Dave hated the halti and the canny and refused point blank to walk in it. Which was a great improvement from having my arm yanked off, when he got to teenage stage, but not so helpful to walk in.
I have been using a gencon with him and it has been fab BUT since Dogless sent me a Dogmatic, the gencon has been retired. 

The Dogmatic has been a LIFE saver! I put it on my friends Boxer who hates the halti and it was fab. He couldn't get it off either. He did try a few times and failed. I walked Millie in it and it was fab for control to 'make' her look at me instead of the person/dog she wanted to jump all over. I do keep on a short lead when using head collars incase the dog jerks, well they are generally on short lead other wise they tangle me up by the time we are even half way to off lead place.


----------



## Malmum (Aug 1, 2010)

But by having control under the chin you can direct the dogs face towards your body and stop him focussing on what he reacts to. I wouldn't mind having a go of the canny though but Flynn is so prey driven that he'll pull even on a head collar (hedgehogs are his thing at the mo ) so i need to stop him looking at them which i couldn't do from behind his head.


----------



## GoldenShadow (Jun 15, 2009)

Malmum said:


> But by having control under the chin you can direct the dogs face towards your body and stop him focussing on what he reacts to. I wouldn't mind having a go of the canny though but Flynn is so prey driven that he'll pull even on a head collar (hedgehogs are his thing at the mo ) so i need to stop him looking at them which i couldn't do from behind his head.


But what if the dog bombs two feet in front, all that weight you're holding goes straight onto their neck and twists them as they reach the end of the lead :nonod: If you have a very reactive dog I would be more worried about that than anything else.

If a dog is resisting the pressure of a headcollar so much that they continue to pull I would say a headcollar is not for them and to try another aid. They are basically negative enforcers, you pull and you get an uncomfortable feeling type of thing. As a result if a dog pulls regardless and doesn't stop as soon as they feel a level of pressure they are uncomfortable with I would just find another aid.

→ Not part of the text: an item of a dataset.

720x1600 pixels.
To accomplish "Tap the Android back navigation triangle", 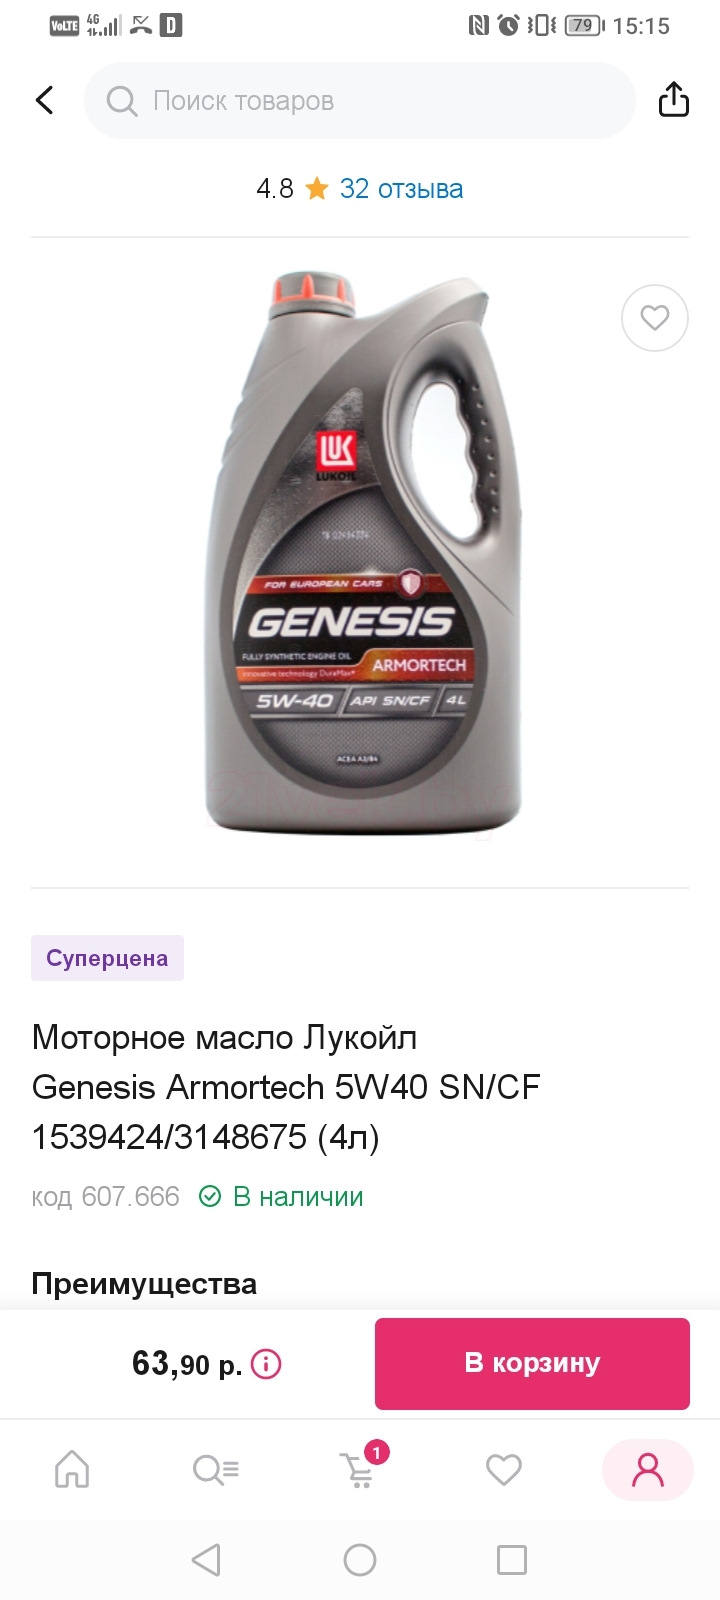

I appreciate Flynn is very prey driven Malmum, and I don't know just how prey driven he is to compare him with Roo etc. But I know Jake is a young retriever, Syd a youngish spaniel and I've been there and done that with Rupert and am advising on that aspect more than anything, it being an aid not a solution


----------



## PoisonGirl (Oct 24, 2008)

But if your dog walks on a loose lead on a headcollar- then he does not need a headcollar. Therefor you either have the dog out at the end of the lead (whats the point in that) or at control distance so that they should not have 2ft of lead to pull on? 

My dogs are expected to walk to heel and when Dave is walking on a loose lead for brief moments of time, he only has about 6" of lead to play with, other wise he is all over the pavement.


----------



## GoldenShadow (Jun 15, 2009)

PoisonGirl said:


> But if your dog walks on a loose lead on a headcollar- then he does not need a headcollar.


I disagree.

A headcollar isn't used to teach a dog to walk to heel. Its to control them in situations that are unexpected. Such as lunging into roads/at people and creating dangerous situations 

Rupert has never needed a headcollar because he pulls, he has walked well on a loose lead since he was about 5-6 months old. He was in a headcollar because he would lunge at road kill and I could not physically hold him if he did this.


----------



## PoisonGirl (Oct 24, 2008)

Never thought about using one that way. I've only used them as an aid to teach walking on the lead. Dixie in her canny collar I used to teach her the stop/start method and she no longer needs it.
Dave I think will always need his. He still pulls in it but its the best thing I've found so far that makes him stay at heel for long enough. His heel went out the window when he got to teenage stage and has never returned, no matter what I try. It's frustating!


----------



## Devil-Dogz (Oct 4, 2009)

Dogmatic - no competition in my opinions!


----------



## Leah84 (Jun 22, 2009)

but what else would you suggest if they`re pulling against the head collar? like i said i`ve tried every kind of body harness and i simply can`t safely walk jake in them let alone train him to walk to heel. he does pull against the halti and gentle leader but not to excess and i really need something like that as if he sees something before i`ve realised it`s there then i`d be forced to let the lead go for my own safety or be dragged along the ground like i was before without the head collar.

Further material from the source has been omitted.